Now suppose we have some $x, y \in R$ such that $xy = 1$. I claim that $x$ is a unit. Note that this is equivalent to saying $y$ is a unit. To prove this, we use the local ring property that either $-x$ or $1 + x$ is a unit, and that either $y$ or $1 - y$ is a unit. If $-x$ is a unit, then so is $x$. We've already remarked that if $y$ is a unit, so is $x$. Suppose that both $1 + x$ and $1 - y$ are units. Then $(1 + x) (1 - y) = 1 + x - y - 1 = x - y$ is a unit, so either $x$ is a unit, or $-y$ is a unit. In the latter case, $y$ is also a unit, and thus so is $x$.

It therefore follows that for all $x, y \in R$, $xy \in R^*$ iff $x \in R^*$ and $y \in R^*$. So the product of two non-units will result in a non-unit.

With these facts in mind, we are now ready to present the algorithm. The algorithm provides a specific sequence of row operations which reduces our original matrix to the identity.

For each $i$ from 1 to $n$, we do the following:

1. Left-multiply row $i$ by $c_{ii}^{-1}$.
2. For each $j \neq i$ from $1$ to $n$, add $c_{ji}$ times row $i$ to row $j$.

The end result will be the identity matrix.

To demonstrate the correctness of this procedure, we verify that each row operation preserves the property that on-diagonal elements are units and off-diagonal elements aren’t.

The row operation in step 1 only modifies row $i$. We have $(c_{ij})_{new} = (c_{ij})_{old}(c_{ii})_{old}^{-1}$, so we see that $(c_{ij})_{new}$ is a unit iff $(c_{ij})_{old}$ is. So the invariant is preserved. Note that step 1 also results in $(c_{ii})_{new} = (c_{ii})_{old}(c_{ii})_{old}^{-1} = 1$.
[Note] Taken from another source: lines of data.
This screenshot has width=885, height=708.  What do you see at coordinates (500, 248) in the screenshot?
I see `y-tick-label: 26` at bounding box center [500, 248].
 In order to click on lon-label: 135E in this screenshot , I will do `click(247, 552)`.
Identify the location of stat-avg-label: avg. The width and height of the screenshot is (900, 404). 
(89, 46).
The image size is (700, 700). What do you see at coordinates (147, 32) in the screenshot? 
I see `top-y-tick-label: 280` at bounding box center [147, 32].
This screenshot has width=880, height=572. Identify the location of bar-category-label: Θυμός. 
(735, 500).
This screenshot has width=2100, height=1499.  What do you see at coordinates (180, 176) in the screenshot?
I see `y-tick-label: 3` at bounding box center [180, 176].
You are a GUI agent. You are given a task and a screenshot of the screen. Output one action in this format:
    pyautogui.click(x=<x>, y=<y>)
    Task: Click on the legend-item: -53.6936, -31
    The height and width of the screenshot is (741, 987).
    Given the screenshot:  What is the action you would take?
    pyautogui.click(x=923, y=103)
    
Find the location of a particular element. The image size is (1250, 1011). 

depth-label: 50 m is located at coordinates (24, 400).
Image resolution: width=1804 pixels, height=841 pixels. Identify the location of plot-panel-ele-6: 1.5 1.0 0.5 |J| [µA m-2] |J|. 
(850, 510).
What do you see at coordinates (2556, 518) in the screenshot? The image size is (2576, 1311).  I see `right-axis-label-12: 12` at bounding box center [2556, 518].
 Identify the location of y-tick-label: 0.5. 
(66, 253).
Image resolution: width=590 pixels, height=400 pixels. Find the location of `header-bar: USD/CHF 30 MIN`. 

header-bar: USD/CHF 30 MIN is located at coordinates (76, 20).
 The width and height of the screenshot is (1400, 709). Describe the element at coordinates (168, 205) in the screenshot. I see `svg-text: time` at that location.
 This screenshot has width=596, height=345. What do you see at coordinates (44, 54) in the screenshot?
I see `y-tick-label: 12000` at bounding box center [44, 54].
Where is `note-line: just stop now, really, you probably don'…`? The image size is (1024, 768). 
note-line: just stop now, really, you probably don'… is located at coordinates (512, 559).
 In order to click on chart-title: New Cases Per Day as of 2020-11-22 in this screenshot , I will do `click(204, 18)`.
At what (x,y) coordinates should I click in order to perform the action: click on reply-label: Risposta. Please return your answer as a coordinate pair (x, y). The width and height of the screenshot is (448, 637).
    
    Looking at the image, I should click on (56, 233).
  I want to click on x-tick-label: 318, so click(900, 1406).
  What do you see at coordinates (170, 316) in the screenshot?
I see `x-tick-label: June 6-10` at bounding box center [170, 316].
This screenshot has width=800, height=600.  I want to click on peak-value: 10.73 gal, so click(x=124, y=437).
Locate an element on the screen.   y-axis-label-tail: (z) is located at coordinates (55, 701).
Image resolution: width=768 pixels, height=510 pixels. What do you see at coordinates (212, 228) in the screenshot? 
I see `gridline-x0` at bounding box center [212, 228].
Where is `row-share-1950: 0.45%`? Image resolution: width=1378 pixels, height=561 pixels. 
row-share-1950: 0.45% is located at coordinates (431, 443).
The row operation in step 2 only modifies row $j$. We have $(c_{jk})_{new} = (c_{jk})_{old} - (c_{ji})_{old} (c_{ik})_{old}$. We need to consider 2 cases. The first case is $i = k$. In this case, we have $(c_{ji})_{new} = (c_{ji})_{old} - (c_{ji})_{old}(c_{ii})_{old} = (c_{ji})_{old} (1 - (c_{ii})_{old})$. By this stage, we have $c_{ii} = 1$, so this quantity is $0$. And since $j \neq i$, we have a non-unit in a non-diagonal place, as we should. For any other $k$, we have $(c_{ik})_{old}$ a non-unit, and therefore $-(c_{ji})_{old} (c_{ik})_{old}$ also a non-unit, as the product of non-units. Thus, $(c_{jk})_{old} - (c_{ji})_{old} (c_{ik})_{old}$ is a unit if and only if $(c_{jk})_{old}$ is a unit, which occurs if and only if $j = k$. So we have units on the diagonal entry and non-units elsewhere.

Indeed, after we have finished the iteration with $i = m$, we have that $c_{jk} = \delta_{jk}$ for all $1 \leq j \leq n$ and $1 \leq k \leq i$, where $\delta$ is the Kronecker delta. This is easy to verify: row operation 1 sets $c_{ii}$ to 1, while row operation $2$ kills off all other entries in column $i$. Thus, after completing all the iterations, we have $c_{jk} = \delta_{jk}$, so $c$ is the identity matrix.